Benim için, şimdi, burada, her şey, şimdilik yolunda... Geçmişten ve gelecekten kesilip ayrılmış kısacık bir an. Bazen böyle olur. Hemen hemen herkes yaşamıştır benzer an ve duyguları... Hayatın mükemmelliğine karar veririz bir anlığına; gelip geçici olduğunu, her an her şeyin tersine dönebileceğini, az önce mükemmelliğine inandığımız hayata lanet okur hale gelebileceğimizi biliriz ama şu anda iyiyizdir. Ama  sadece bir virgül, kısacık bir mola, bir durak...

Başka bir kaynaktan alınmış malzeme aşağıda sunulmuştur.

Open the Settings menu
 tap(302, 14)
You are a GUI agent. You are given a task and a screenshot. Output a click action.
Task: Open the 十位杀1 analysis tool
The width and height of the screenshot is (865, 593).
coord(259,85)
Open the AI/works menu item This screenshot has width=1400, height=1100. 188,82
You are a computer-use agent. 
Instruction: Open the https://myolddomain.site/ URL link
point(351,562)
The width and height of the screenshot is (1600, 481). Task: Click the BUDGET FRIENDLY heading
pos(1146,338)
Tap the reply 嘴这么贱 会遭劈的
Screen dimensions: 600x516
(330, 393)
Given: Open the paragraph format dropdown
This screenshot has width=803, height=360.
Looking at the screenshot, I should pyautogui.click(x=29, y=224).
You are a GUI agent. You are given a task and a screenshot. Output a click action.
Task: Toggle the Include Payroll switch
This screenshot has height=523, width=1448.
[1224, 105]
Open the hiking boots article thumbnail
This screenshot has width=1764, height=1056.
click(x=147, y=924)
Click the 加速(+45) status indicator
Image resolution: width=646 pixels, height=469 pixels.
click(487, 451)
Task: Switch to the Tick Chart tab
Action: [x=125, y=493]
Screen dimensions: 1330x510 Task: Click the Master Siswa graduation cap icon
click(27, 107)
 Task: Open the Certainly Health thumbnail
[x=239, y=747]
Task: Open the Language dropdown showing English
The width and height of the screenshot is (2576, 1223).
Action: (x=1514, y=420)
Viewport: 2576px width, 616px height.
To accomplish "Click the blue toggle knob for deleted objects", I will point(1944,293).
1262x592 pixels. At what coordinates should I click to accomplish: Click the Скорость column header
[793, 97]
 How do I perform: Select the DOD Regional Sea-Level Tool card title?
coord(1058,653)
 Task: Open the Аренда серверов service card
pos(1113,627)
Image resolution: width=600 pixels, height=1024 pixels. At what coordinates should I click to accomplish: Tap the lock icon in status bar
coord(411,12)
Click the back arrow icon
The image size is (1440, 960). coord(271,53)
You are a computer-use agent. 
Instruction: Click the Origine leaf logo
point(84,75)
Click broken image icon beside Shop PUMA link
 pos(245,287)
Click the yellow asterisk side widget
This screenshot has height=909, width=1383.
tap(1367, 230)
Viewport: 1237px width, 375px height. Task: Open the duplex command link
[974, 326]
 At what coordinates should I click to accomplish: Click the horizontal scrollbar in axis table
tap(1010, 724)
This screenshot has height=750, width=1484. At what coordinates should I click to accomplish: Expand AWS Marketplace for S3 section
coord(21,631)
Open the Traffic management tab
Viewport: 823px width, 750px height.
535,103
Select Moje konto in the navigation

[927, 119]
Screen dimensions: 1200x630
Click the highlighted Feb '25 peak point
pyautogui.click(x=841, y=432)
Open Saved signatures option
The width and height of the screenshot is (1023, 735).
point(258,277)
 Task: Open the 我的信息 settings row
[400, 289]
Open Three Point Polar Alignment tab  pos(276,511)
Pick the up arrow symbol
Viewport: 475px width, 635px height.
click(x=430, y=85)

Ramazanın yine yaz mevsimine denk geldiği zamanlardaki yıllardan birinde, misafir amcam, babam, annem ve kardeşlerimle mütevazı bir sofraya oturmuş iftar saatini bekliyoruz. Tek katlı, iki odalı, avlulu, duvarları kireç badanalı evimiz. Dışarıdan bakan için derme çatma bir gecekondu; bizim içinse bir saray. Ağır ağır batan güneş ufku kırmızı bir perdeye, yeryüzünü yumuşak ışıklı bir şölen yerine çevirirken, hafifçe esen akşam rüzgârı annemin eski yağ ve peynir tenekelerinde çiçeklerin kokularını tencerelerde servis edilmeyi bekleyen yemeklerin kokusuna karıştırıyor. Serçeler çığlık çığlığa avludaki dut ağacının tepesinde dutları gagalıyor. Biz çocuklar oruç tutmuyoruz ama kulağımız iftar topunun kaleden yükselecek gümbürtüsüne kilitlenmiş. Bir an önce karnımızı doyurup sokağa oyuna koşmak için sabırsızlanıyoruz çünkü… 


Gözünü ve burnunu sofradaki yemeklere odaklamış kedi de bekliyor. Birazdan onun da önüne her tabaktan birer lokma konacak. Derken kaleden iftar topunun gümbürtüsü yükseliyor. Oruçlular “bismillah” deyip bir bardak suyla oruçlarını açıyor.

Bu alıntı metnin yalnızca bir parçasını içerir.